25. KAYIPLAR

745K 46.6K 203K
                                    

Yorum yapmayı ve oy vermeyi unutmayın olur mu?

Bu kitapta geçen kişiler ve kurumlar tamamen hayal ürünü olup her ayrıntısıyla kurgudan ibarettir.

Keyifli Okumalar!

Şarkılar: Cem Adrian, Kül
Sam Tinnesz, Bloody City
Derinlerde, Mark Eliyahu-Cem Adrian

5 sene öncesi

Ölüm Timi'ndeki herkes çocukluktan itibaren eğitiliyordu. Kimisi silahları kullanmak konusunda, kimisi dövüşte, kimisi stratejik zekasıyla, kimisi de acımasızlık. Hepsinin ise ortak tek bir noktası vardı.

Savaşmak.

Kum saati amblemi, Ölüm Timi'nin kurucusunun çocukken annesi gözlerinin önünde ölürken zamanın geriye doğru sayılmasıyla ortaya çıkmıştı. Şu an oluşturulan Krallık, henüz büyümemişken kurucunun annesini öldürmüştü.

Zaman, düşmanların ölmeden önce karşılarında akıp duran bir kuma dönüşmesine neden olmuştu, biliyorlardı yok olacaklardı ve Ölüm Timi bir nefes gibi onlarla beraberdi. Ölmek üzerelerdi, zaman dolacaktı ve onların yapabileceği hiçbir şey yoktu. Bu hem çok çaresiz hissettiriyordu hem de kurucunun intikamını içeriyordu.

Ölüm Timi, savaşmak için her şekilde hazırlanmıştı, tek eksiklikleri vardı: Tugay Demir Çeviker.

Ve o gün, kapılar açıldığında içeri giren kişi, Tugay Demir Çeviker'di.

Üzerinde yine pilot üniforması vardı, iki kolu da sağlamdı ve gözleri bir katil gibi değil, genç bir adam gibi bakıyordu ama zaman onu da acımasız birisine dönüştürecekti.

O içeri girdiği anda, kimse onu tanımıyordu ama zamanla ülkeye meydan okuyan birisine dönüştükçe Ölüm Timi'ndeki herkes de ona saygı duymaya başlayacaktı.
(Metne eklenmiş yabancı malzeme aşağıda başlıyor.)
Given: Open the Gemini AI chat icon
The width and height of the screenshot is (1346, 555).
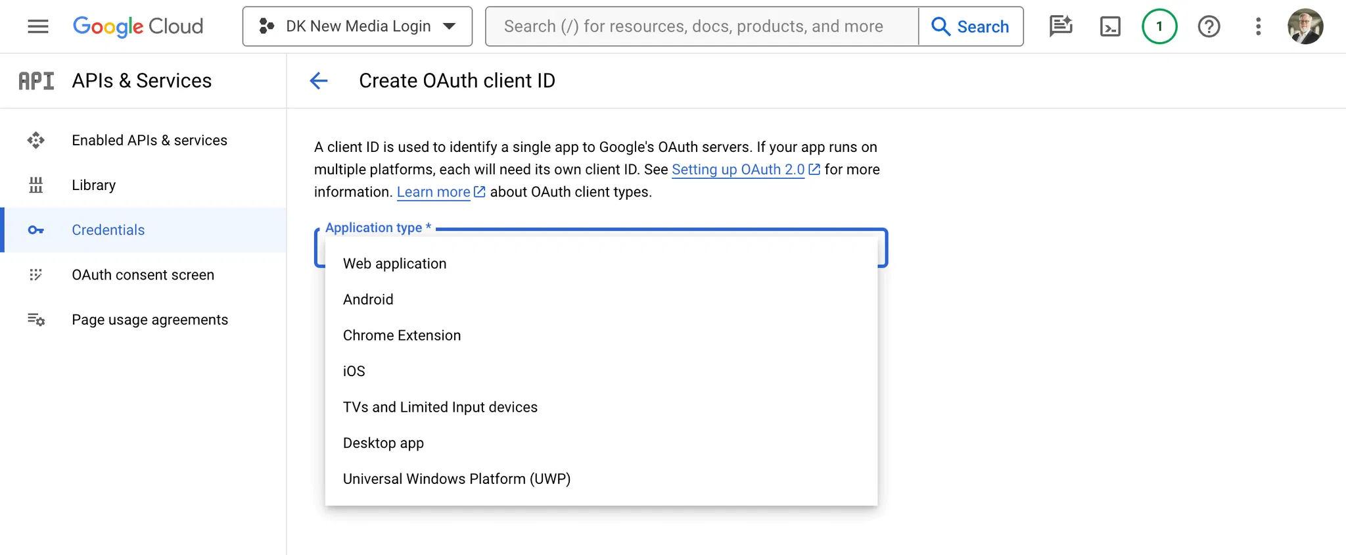Looking at the screenshot, I should pos(1061,26).
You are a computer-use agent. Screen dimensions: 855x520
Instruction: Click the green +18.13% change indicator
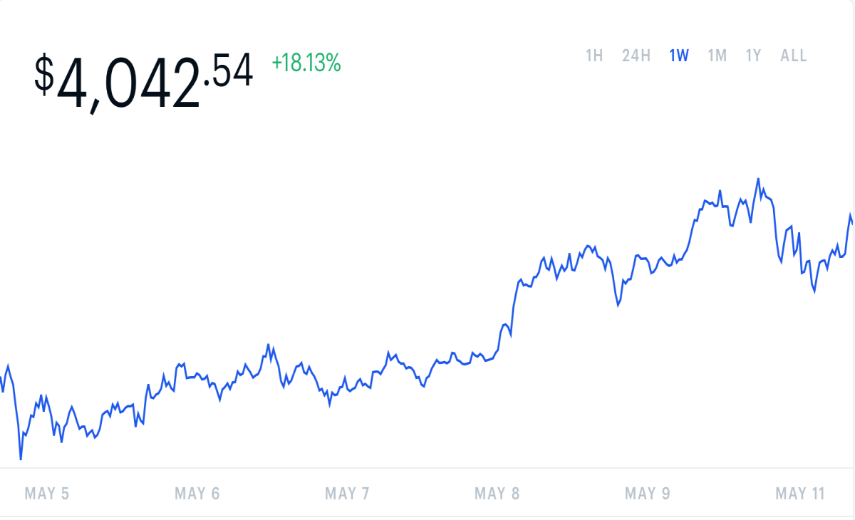[306, 63]
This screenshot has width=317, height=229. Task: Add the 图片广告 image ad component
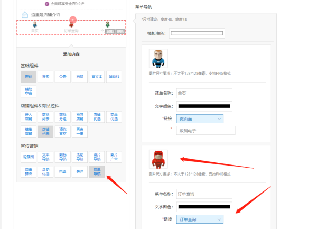114,157
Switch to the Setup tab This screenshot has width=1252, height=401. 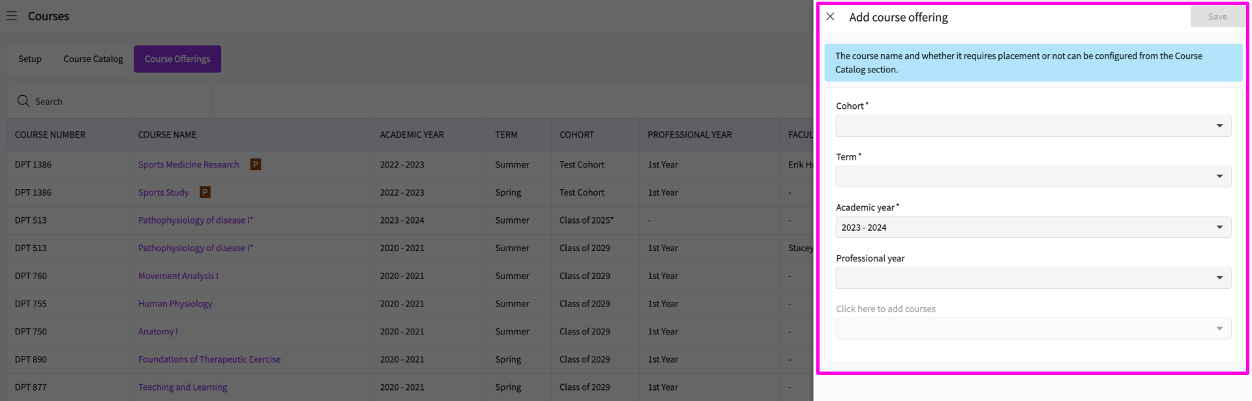click(x=30, y=59)
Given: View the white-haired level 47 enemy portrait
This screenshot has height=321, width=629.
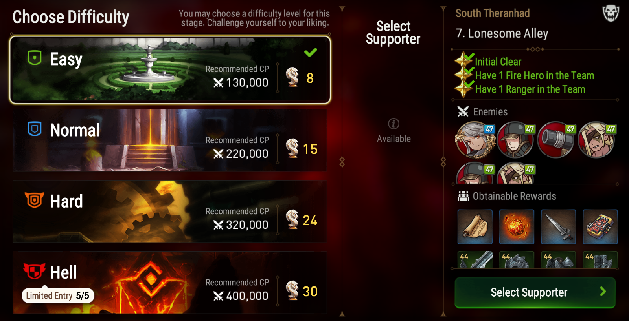Looking at the screenshot, I should coord(475,140).
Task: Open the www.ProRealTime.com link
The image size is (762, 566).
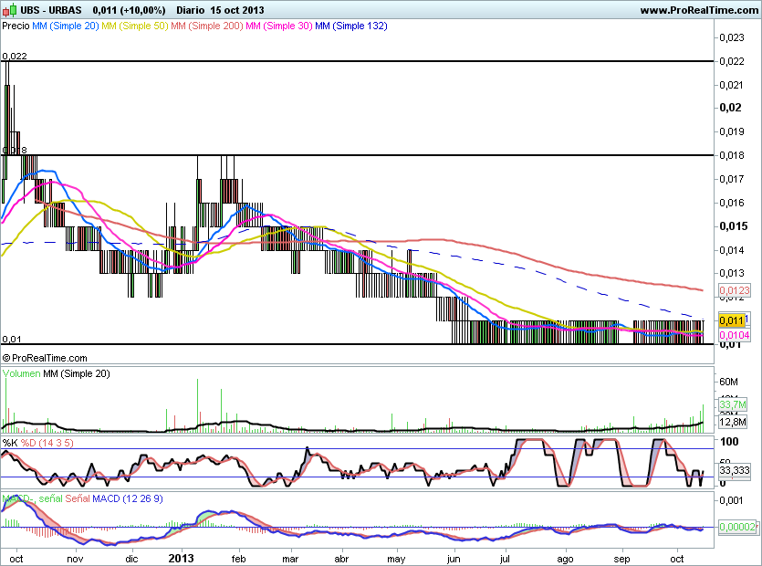Action: [x=700, y=8]
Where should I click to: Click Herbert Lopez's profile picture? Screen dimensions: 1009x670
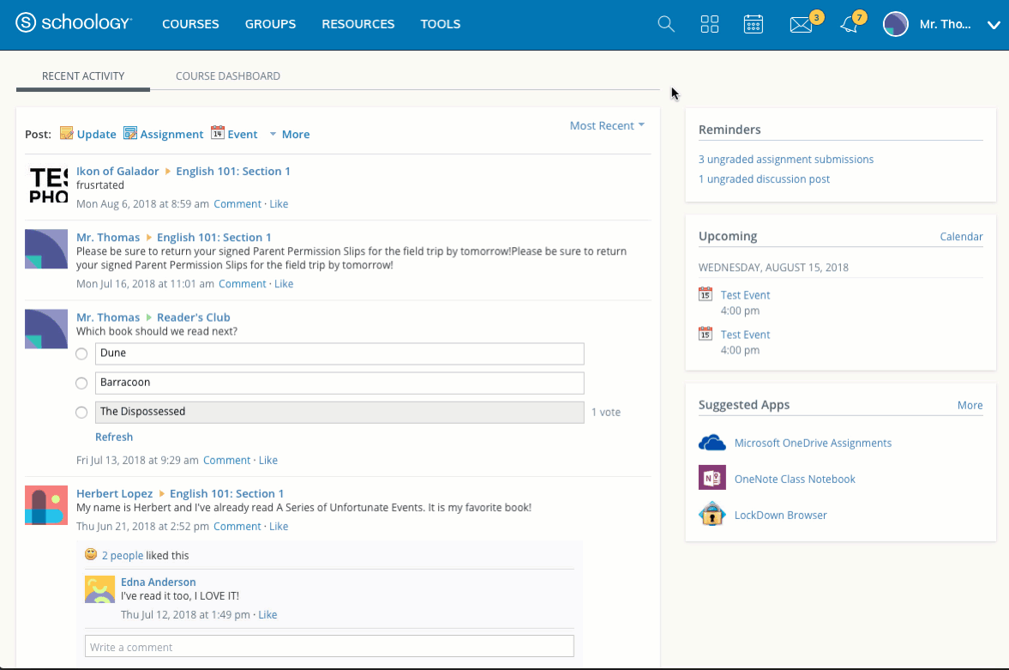(x=46, y=505)
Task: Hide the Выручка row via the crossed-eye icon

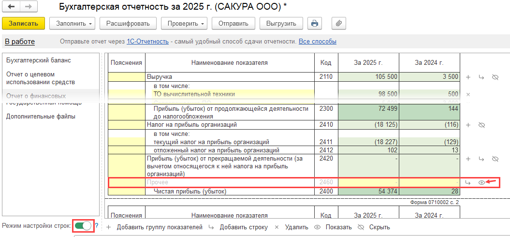Action: click(495, 77)
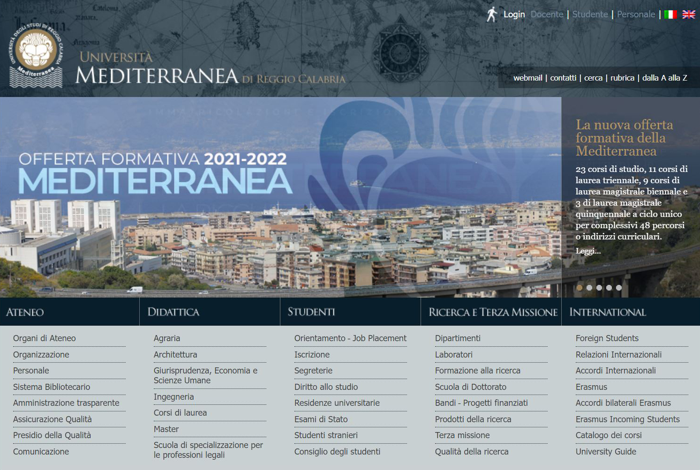Click the walking person Login icon
Screen dimensions: 700x470
491,15
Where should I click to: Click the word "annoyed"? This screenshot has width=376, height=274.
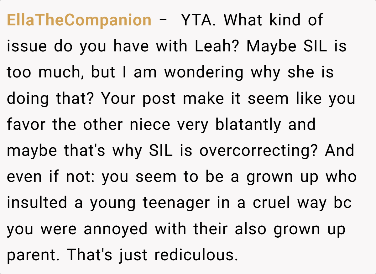click(x=116, y=229)
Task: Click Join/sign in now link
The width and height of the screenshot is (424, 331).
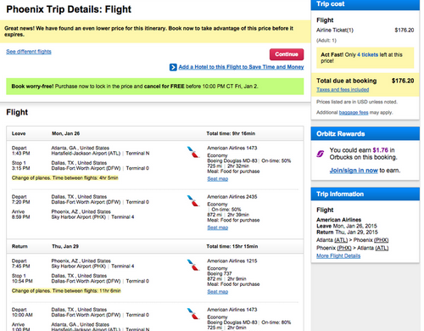Action: 354,171
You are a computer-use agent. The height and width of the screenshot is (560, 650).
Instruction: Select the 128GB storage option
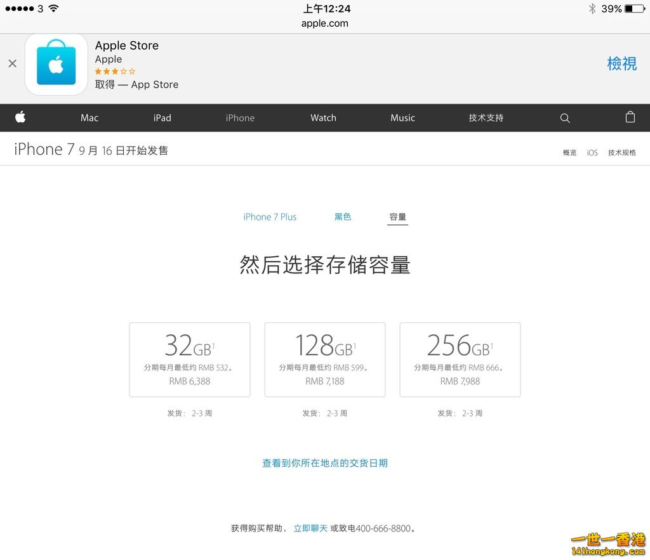(x=324, y=360)
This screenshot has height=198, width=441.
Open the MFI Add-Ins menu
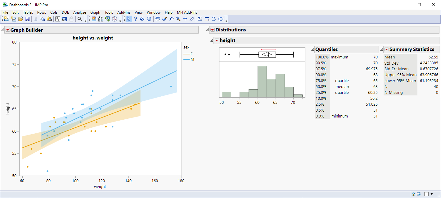187,12
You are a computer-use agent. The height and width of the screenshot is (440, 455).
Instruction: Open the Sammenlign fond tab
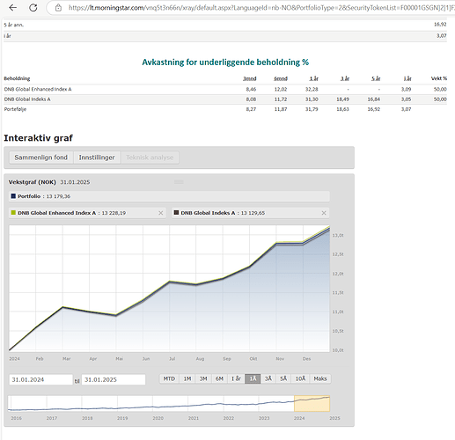click(41, 158)
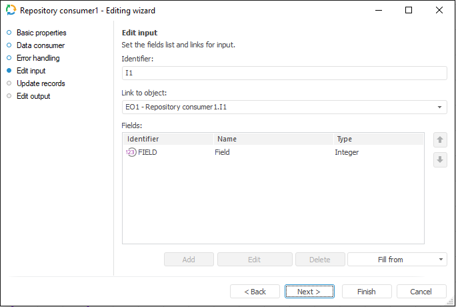The image size is (456, 307).
Task: Click the move field up arrow
Action: pos(440,140)
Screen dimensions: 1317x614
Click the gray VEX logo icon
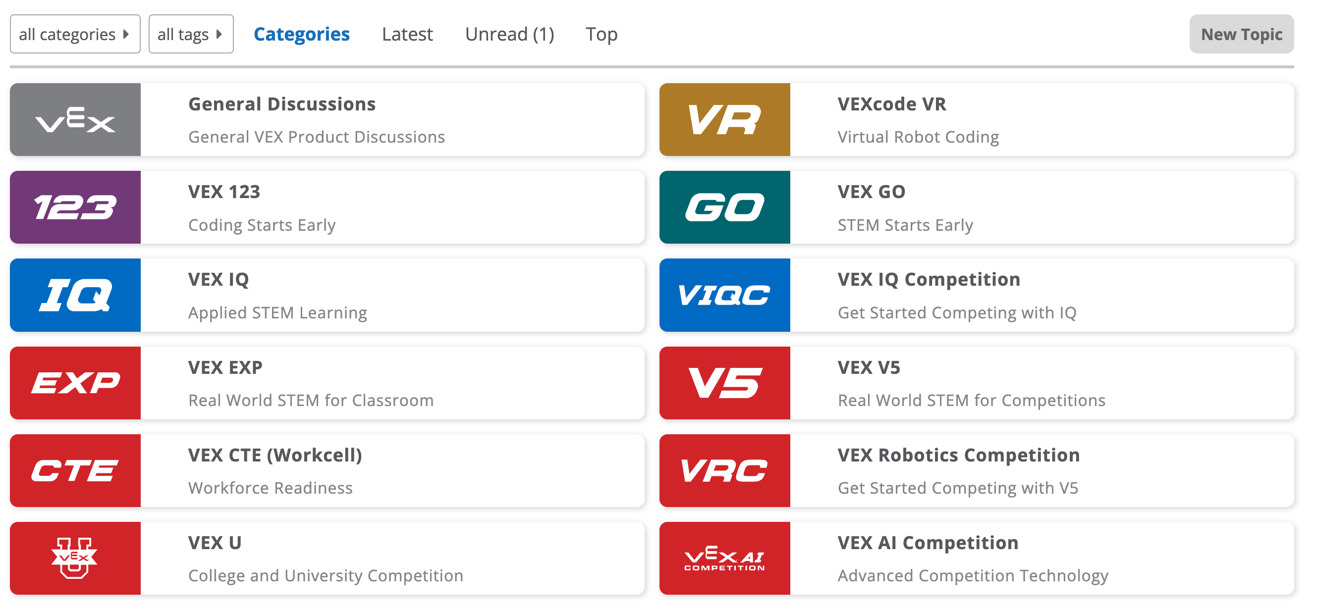point(75,119)
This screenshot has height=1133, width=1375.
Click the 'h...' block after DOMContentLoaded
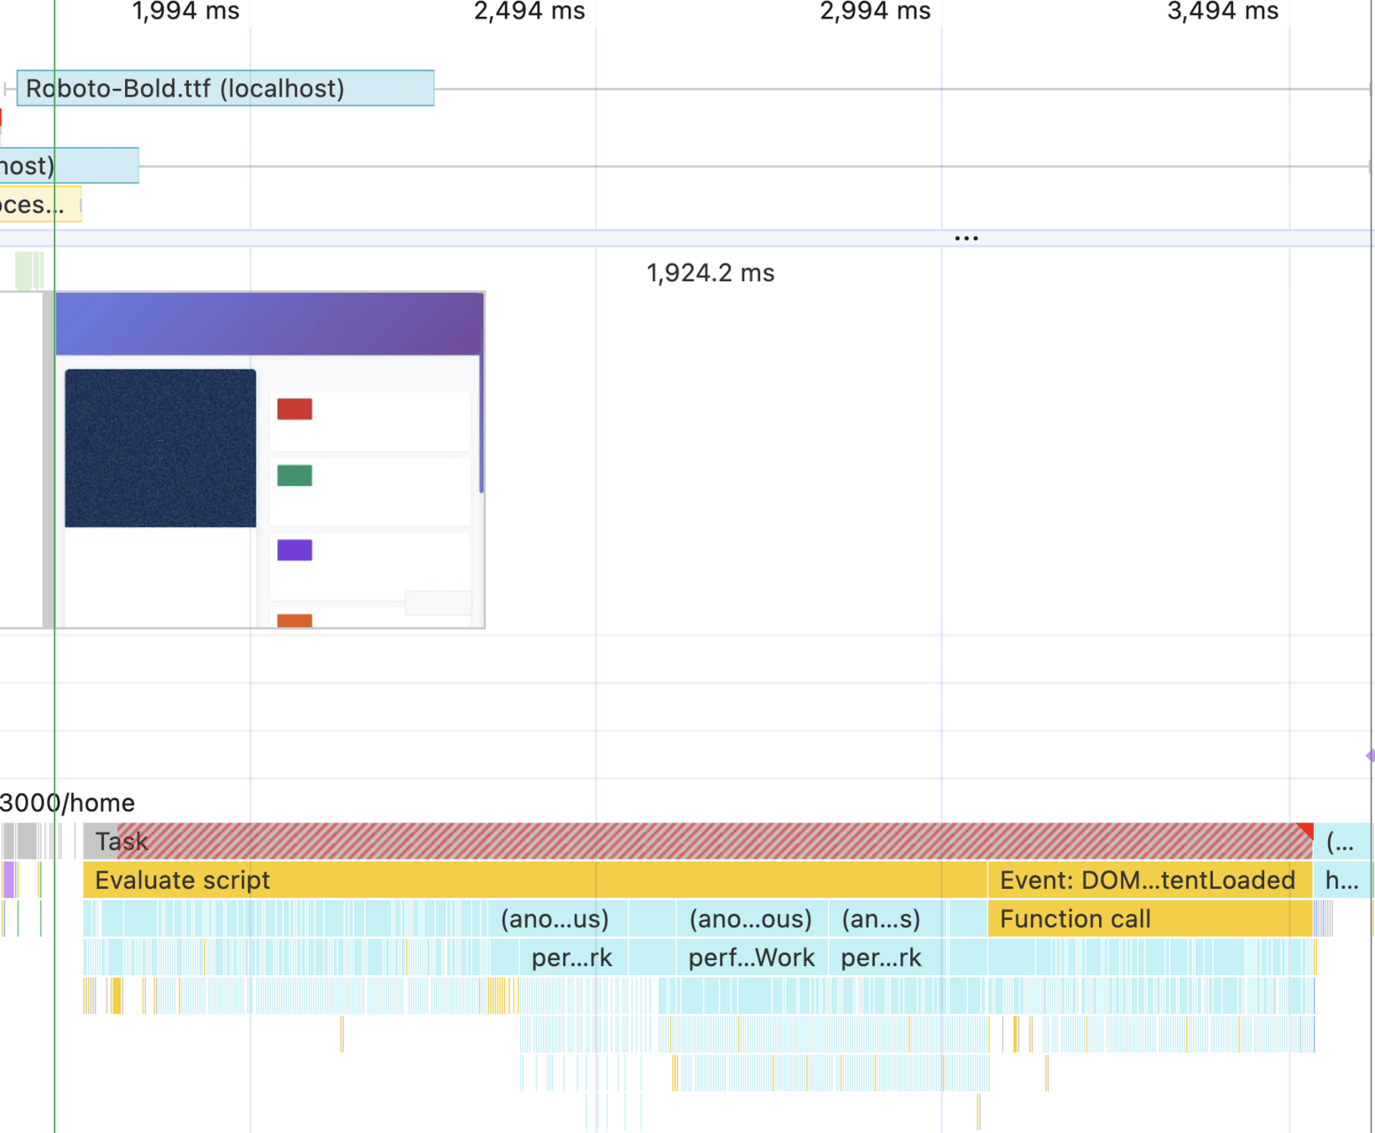(1341, 880)
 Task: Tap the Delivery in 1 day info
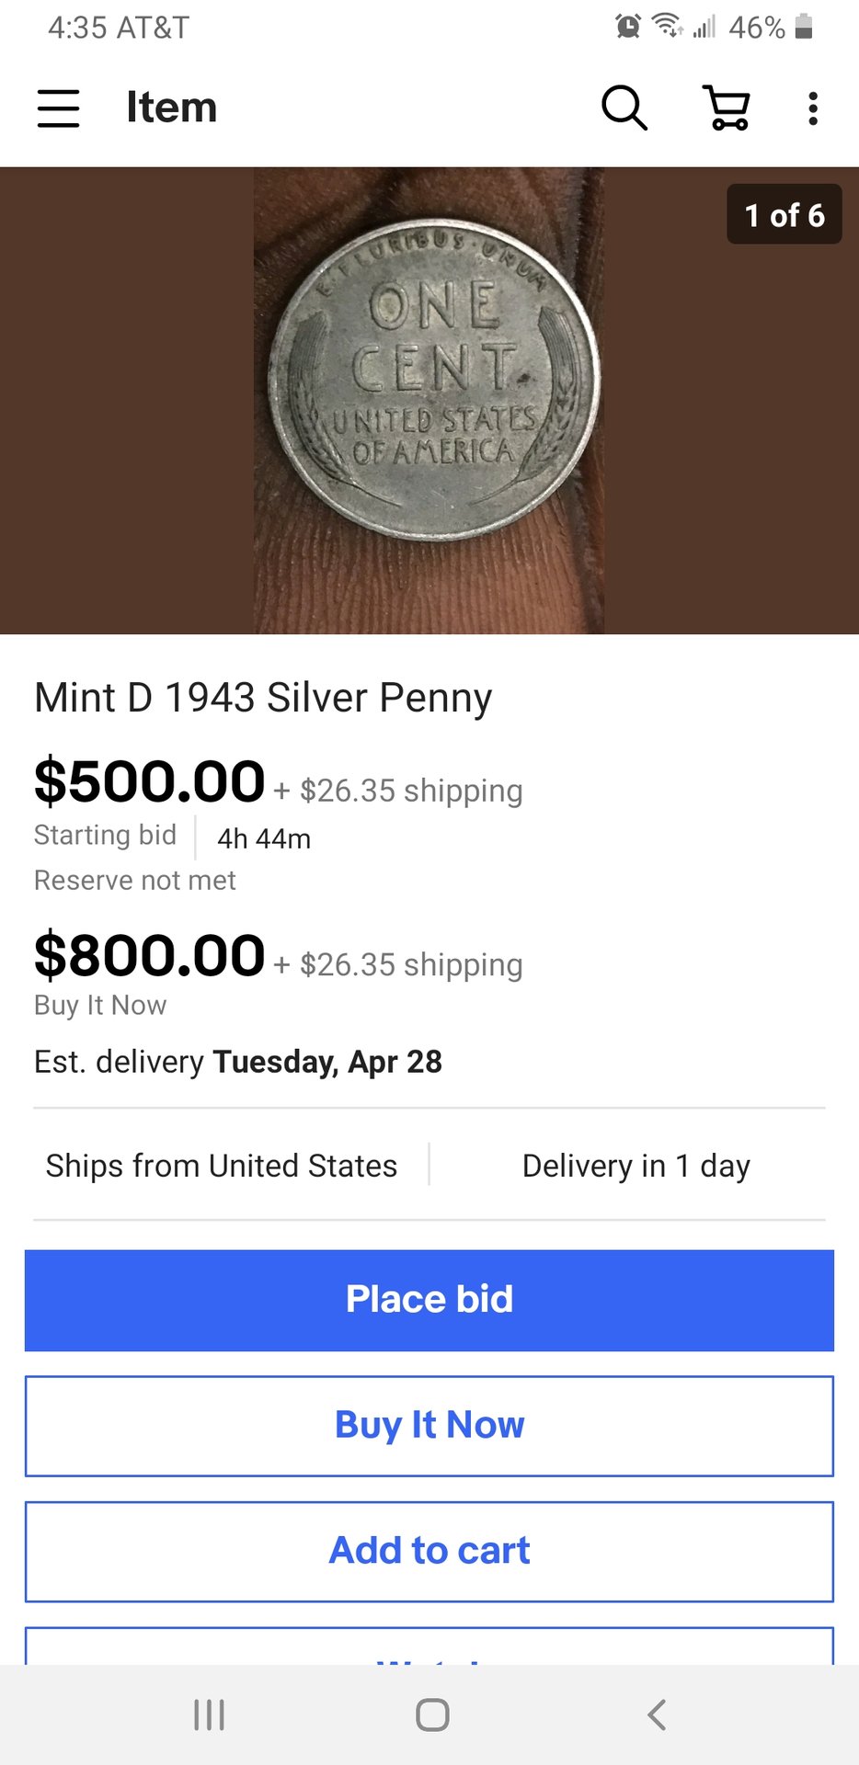(636, 1166)
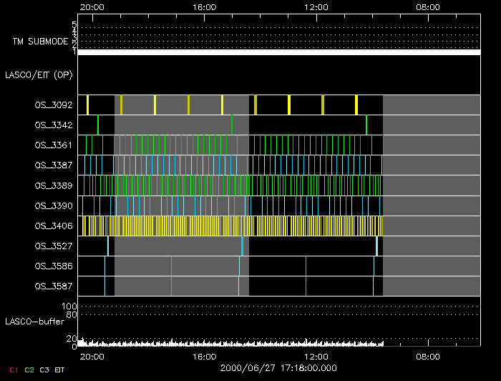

Tugay'ın gözleri Marco'yla kesiştiğinde bu ikinci karşılaşmalarıydı ama ilk defa bir masada karşılıklı oturacaklardı. Birbirlerine çok kısa bir an baktılar, Marco gülümseyerek elindeki mandalinayı soymaya başladı, Tugay ise çenesini havaya kaldırdı. "Al," dedi en sonunda Marco, mandalinasını soyduktan sonra. "Vitamin, iyi gider."

"Mandalinalara olan aşkın nereden geliyor?"

"Trajik bir hikayeden," dedi Marco. "Fakat ben trajik hikayelerimin acısını yaşamak yerine ondan keyif alırım, bu şekilde canımı daha fazla acıtabiliyorum, canım acıdıkça da büyüyorum." Gülümsediğinde gözlerinde aslında acı vardı ve Tugay bunu çok net bir şekilde görmüştü. "Öyle bakma bana TDÇ, korkutucu görünüyorsun, sen hiç gülümsemez misin?"

"Gülümseyecek pek bir şey yok," dedi Tugay ardından sandalyeye oturup rahat bir şekilde yayıldı. "Burada ne işim var?"

Marco, soruya cevap vermek yerine dikkatli bir şekilde Tugay'ın yüzüne baktı ardından "Eftalya Atalar'a gülümsüyorsun ama," dedi dikkatli bir sesle.

Tugay ne kadar rahat bir oturuşta olursa olsun, kasıldığını hissetti. "Bu da nereden çıktı?"

Marco, öne doğru eğildi, elindeki mandalinayı masanın üzerine bıraktı ardından gözlerini kısarak "Gülümseyeceğin hiçbir şey olmamasını tercih ederim bu yolda," dedi. "Fakat senin aklın karışık gibi görünüyor. Nedeni de bir kadın olacak."

Tugay, kelimeleri seçmeye çalışarak "Ben mantığını dinleyen bir adamım," diye yanıtladı. "Duygular bana yön veremez."

Marco gülmeye başladığında yeniden sırtını yasladı, önündeki mandalinayı havaya attı ve geri eline alırken "İleri görüşlü biriyimdir," diye mırıldandı. "Ve Eftalya'nın senin zaafına dönüşeceğinden neredeyse eminim."